* _SUPPLIED ENTRIES_:

________________________________________

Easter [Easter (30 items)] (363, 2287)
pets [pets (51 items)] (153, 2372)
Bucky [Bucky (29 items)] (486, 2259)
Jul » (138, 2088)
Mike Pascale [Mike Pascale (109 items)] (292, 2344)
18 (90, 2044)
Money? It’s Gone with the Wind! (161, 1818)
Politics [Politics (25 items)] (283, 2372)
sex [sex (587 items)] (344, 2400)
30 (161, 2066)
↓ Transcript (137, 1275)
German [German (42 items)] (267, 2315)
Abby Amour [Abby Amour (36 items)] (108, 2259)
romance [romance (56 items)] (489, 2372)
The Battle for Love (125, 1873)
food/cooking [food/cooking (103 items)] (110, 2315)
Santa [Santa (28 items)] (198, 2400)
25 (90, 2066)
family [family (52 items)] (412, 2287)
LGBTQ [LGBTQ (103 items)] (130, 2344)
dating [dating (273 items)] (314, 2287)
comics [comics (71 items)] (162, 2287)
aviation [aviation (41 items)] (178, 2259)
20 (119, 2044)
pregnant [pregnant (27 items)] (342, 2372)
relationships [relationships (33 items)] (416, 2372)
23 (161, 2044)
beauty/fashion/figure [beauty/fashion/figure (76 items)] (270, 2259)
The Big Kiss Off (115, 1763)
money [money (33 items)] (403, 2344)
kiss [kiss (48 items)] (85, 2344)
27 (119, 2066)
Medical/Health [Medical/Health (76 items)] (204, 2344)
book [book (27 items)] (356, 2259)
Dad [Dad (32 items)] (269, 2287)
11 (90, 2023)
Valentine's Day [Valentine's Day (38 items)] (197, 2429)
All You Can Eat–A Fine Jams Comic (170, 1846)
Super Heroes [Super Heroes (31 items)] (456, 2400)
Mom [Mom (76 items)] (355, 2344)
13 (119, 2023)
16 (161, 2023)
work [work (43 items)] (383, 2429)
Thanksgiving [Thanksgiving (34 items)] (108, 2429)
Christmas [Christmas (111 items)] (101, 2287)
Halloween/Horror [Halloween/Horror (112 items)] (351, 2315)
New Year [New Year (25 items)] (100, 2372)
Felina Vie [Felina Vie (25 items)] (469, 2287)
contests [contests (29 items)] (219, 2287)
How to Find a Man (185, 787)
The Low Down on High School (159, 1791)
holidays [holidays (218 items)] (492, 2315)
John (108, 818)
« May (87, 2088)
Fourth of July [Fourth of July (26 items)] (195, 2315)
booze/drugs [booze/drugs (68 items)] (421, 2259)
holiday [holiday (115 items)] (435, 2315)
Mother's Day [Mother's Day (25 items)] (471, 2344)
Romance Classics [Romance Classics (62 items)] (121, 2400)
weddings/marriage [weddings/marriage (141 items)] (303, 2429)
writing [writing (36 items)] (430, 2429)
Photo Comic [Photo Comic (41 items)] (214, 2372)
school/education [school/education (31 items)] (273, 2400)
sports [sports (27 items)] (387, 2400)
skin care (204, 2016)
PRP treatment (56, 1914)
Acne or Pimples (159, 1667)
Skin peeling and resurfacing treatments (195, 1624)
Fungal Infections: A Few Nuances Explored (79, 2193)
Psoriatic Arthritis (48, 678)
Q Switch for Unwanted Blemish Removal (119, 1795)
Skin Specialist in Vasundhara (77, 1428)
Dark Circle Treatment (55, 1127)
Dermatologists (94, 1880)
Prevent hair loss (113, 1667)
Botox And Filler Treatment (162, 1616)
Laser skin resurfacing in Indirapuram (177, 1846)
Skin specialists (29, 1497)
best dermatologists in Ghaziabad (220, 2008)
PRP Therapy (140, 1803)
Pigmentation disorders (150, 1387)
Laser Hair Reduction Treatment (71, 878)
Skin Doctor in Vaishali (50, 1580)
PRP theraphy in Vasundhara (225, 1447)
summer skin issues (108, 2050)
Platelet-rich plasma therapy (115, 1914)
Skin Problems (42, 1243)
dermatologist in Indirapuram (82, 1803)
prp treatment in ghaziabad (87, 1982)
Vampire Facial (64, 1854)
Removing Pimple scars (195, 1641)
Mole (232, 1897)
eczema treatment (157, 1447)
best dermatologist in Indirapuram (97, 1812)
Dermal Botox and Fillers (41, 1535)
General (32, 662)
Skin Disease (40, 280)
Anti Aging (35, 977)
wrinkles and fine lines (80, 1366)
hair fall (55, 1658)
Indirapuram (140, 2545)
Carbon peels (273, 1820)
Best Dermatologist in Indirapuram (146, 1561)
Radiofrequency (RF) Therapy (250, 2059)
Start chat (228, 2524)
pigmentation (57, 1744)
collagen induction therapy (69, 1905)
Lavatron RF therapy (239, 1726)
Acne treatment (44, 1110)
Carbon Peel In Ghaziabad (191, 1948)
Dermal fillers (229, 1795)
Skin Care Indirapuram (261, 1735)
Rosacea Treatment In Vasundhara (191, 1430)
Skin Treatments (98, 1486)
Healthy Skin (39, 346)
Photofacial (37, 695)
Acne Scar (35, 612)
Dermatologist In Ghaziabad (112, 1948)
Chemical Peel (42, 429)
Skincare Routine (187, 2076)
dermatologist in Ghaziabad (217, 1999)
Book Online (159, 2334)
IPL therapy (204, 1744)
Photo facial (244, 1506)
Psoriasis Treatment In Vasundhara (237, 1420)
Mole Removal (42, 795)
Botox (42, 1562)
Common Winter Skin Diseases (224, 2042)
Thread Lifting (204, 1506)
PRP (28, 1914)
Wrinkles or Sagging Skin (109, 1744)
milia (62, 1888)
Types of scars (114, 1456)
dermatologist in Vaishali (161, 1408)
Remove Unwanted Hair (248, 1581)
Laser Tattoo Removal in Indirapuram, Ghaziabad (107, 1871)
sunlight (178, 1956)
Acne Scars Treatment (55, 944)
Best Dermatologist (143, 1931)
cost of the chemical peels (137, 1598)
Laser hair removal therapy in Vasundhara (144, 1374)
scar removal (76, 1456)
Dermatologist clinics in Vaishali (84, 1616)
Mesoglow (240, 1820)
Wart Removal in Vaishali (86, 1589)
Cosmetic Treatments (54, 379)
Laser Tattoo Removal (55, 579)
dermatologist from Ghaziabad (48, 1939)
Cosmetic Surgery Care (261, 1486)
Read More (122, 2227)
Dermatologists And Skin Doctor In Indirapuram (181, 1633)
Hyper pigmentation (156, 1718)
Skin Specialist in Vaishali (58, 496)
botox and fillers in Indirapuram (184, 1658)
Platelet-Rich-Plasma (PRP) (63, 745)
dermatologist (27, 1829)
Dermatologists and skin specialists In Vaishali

________________________________________

* _REQUIRED WORK_: Convert the lines from the one containing "scar removal (76, 1456)" through the one containing "Skin Specialist in Vaishali (58, 496)" into a numbered list, leaving out any blank lines.

* _OUTPUT BELOW_:
1. scar removal (76, 1456)
2. Dermatologist clinics in Vaishali (84, 1616)
3. Mesoglow (240, 1820)
4. Wart Removal in Vaishali (86, 1589)
5. Cosmetic Treatments (54, 379)
6. Laser Tattoo Removal (55, 579)
7. dermatologist from Ghaziabad (48, 1939)
8. Cosmetic Surgery Care (261, 1486)
9. Read More (122, 2227)
10. Dermatologists And Skin Doctor In Indirapuram (181, 1633)
11. Hyper pigmentation (156, 1718)
12. Skin Specialist in Vaishali (58, 496)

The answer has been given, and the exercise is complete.